The City of Turku has committed to improving digital accessibility in the long term. Developing these processes requires a lot of work, something Eficode has been delighted to help with in their role as a selected partner in accessibility.

Ever since the renewal project back in 2015, accessibility requirements (WCAG) have been a stable part of Turku city communications officials’ everyday work. But as the years went by and the accessibility directive started coming into effect, the spring of 2018 saw the special digital accessibility project planning begin. Sufficient funds were granted, and the project kicked off at the beginning of 2019 with two part-time workers: a specialist and a project manager.

Training, testing – and then training and testing some more!

The City of Turku chose Eficode as one of their partners for accessibility. Since then, we have arranged accessibility training, evaluated websites, and offered general support across all accessibility-related topics and questions.

In order to ensure that all personnel had sufficient knowledge surrounding accessibility, a total of 45 training sessions (formed predominantly of lectures and workshops) were arranged. Internal accessibility work was also carried out – there are now special accessibility guidelines for content production, document templates, and brand colors.

Currently all digital services are audited before fixes are done, with accessibility statements updated accordingly. Product owners and web administrators are responsible for fixing the services either themselves or through a consultancy, depending on their schedules and resources. Bigger digital services have been audited or tested again following necessary work or repairs.

When developing new services, the objective is that an accessibility specialist from either the City of Turku or the vendor is closely involved throughout the process in order to ensure it meets requirements. The aim is that accessibility actions do not stop when the audit is complete.

It takes a village

Besides the project personnel and steering group members, there is a special “accessibility network” of around 30 people from different sectors – most of whom are in charge of various digital services in the City of Turku.

Communications professionals, especially web specialists, content producers and graphic designers, play a key role in the project.
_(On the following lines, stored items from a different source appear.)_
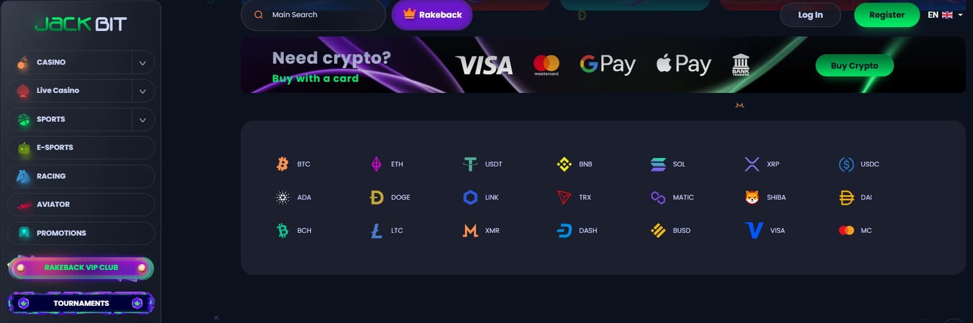Screen dimensions: 973x323
Task: Choose the Tether USDT icon
Action: (470, 164)
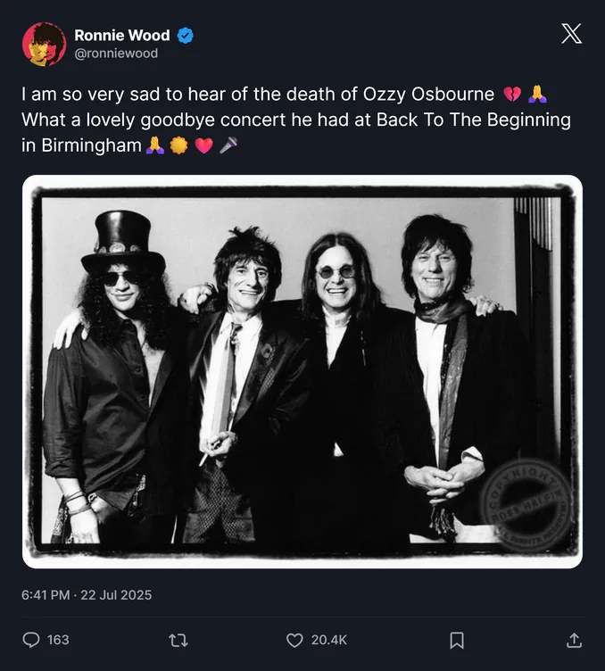Click the 22 Jul 2025 date
This screenshot has height=671, width=605.
tap(116, 595)
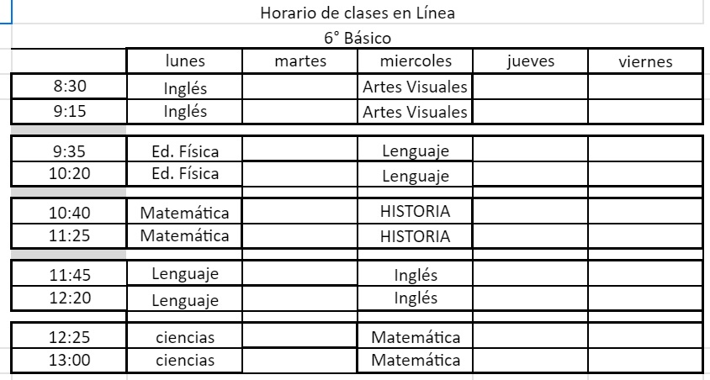This screenshot has height=380, width=710.
Task: Click the 'viernes' header cell
Action: (x=645, y=61)
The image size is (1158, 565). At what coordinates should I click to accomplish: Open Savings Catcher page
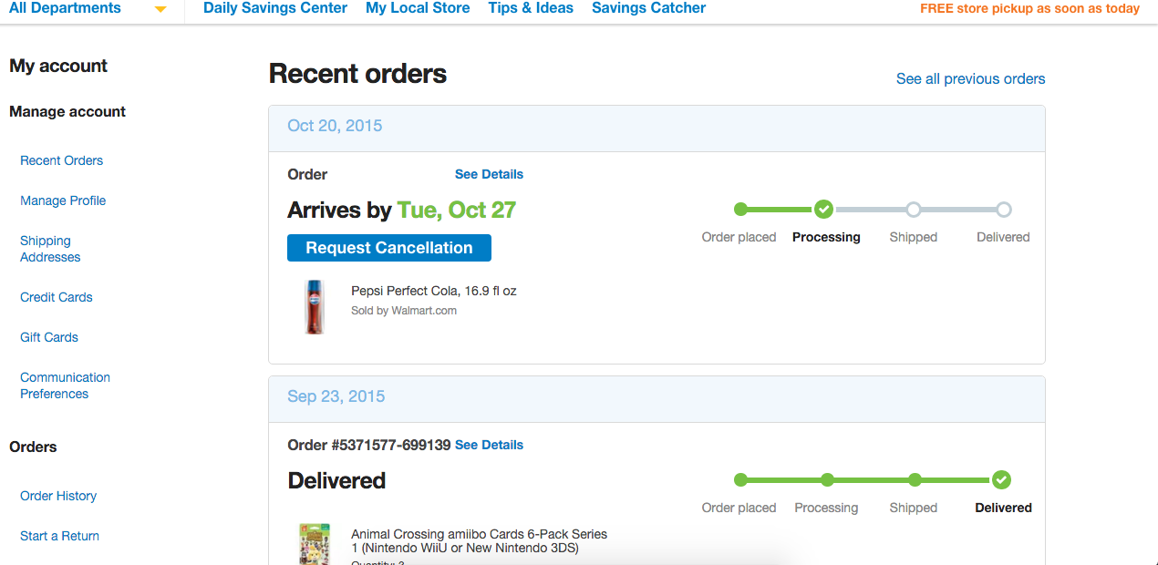coord(649,8)
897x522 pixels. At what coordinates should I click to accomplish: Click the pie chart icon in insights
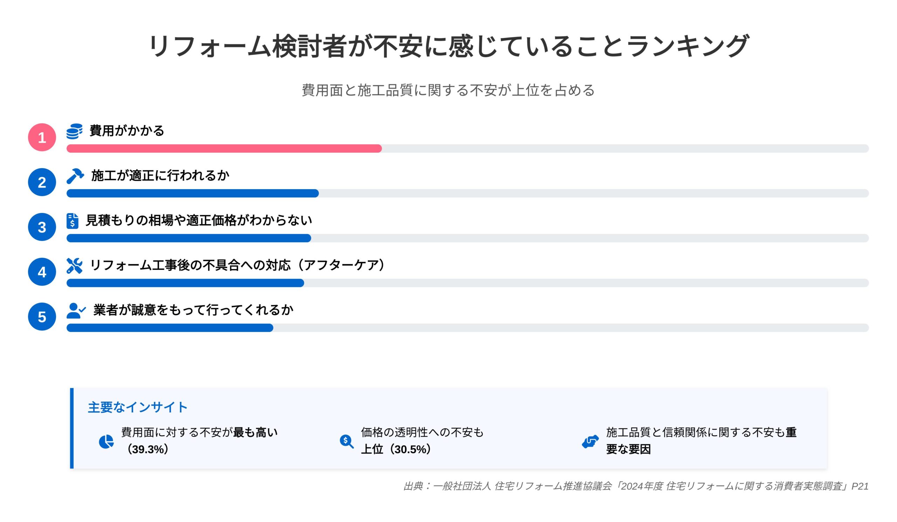click(x=106, y=441)
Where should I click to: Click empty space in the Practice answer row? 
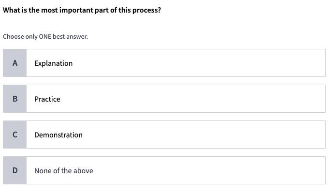pos(193,99)
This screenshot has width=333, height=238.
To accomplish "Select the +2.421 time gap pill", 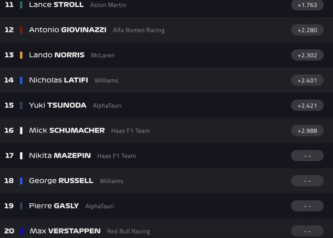I will click(307, 105).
They work together with product owners, web administrators, and developers.

Advertising agencies and subcontracted developers are also involved in the project.

Developing accessibility requires tools

The main tool the city uses is Siteimprove, which is used across all digital services. Furthermore, Color Contrast Analyzer and WebAim Color Checker are used to ensure sufficient color contrasts, while accessibility tools in Office 365 and PDF software are also deployed.

Eficode consultants have conducted site audits with tools including screen readers (NVDA, VoiceOver), Wave, Adobe Acrobat Pro DC, Stylus, aforementioned contrast checkers, and several browser-specific features.

Developing a process for accessibility is continuous work

Learning new things and implementing information in a big organization is a slow process, one which sometimes requires pressuring and continuous repetition –- training alone is not enough. Fixing old systems can be hard, and often it’s better to invest in a new one rather than getting bogged down in attempting to fix the issues in the current system. 

Even though the impact of COVID-19 has meant more work for city communications officials, thus slowing down content updates, some individuals have really taken accessibility to heart. They have been guiding work spontaneously, gathering information and expertise independently, and their output and good practices have been shared city-wide.

In order to avoid mistakes being made over and over again, coordinating accessibility activities has to be done on a city level, even though the responsibility is shared between product owners. 

There are tried and tested benefits in long-term collaboration and accessibility partnerships, as opposed to one-off projects. In this particular case study, the City of Turku has received the help they need through workshops, and have not been left alone with their accessibility fixes. 

Right now the future looks bright. Following the completion of  the project, the City of Turku will have its own accessibility coordinator – while Eficode continues to fulfil the role as their chosen accessibility partner.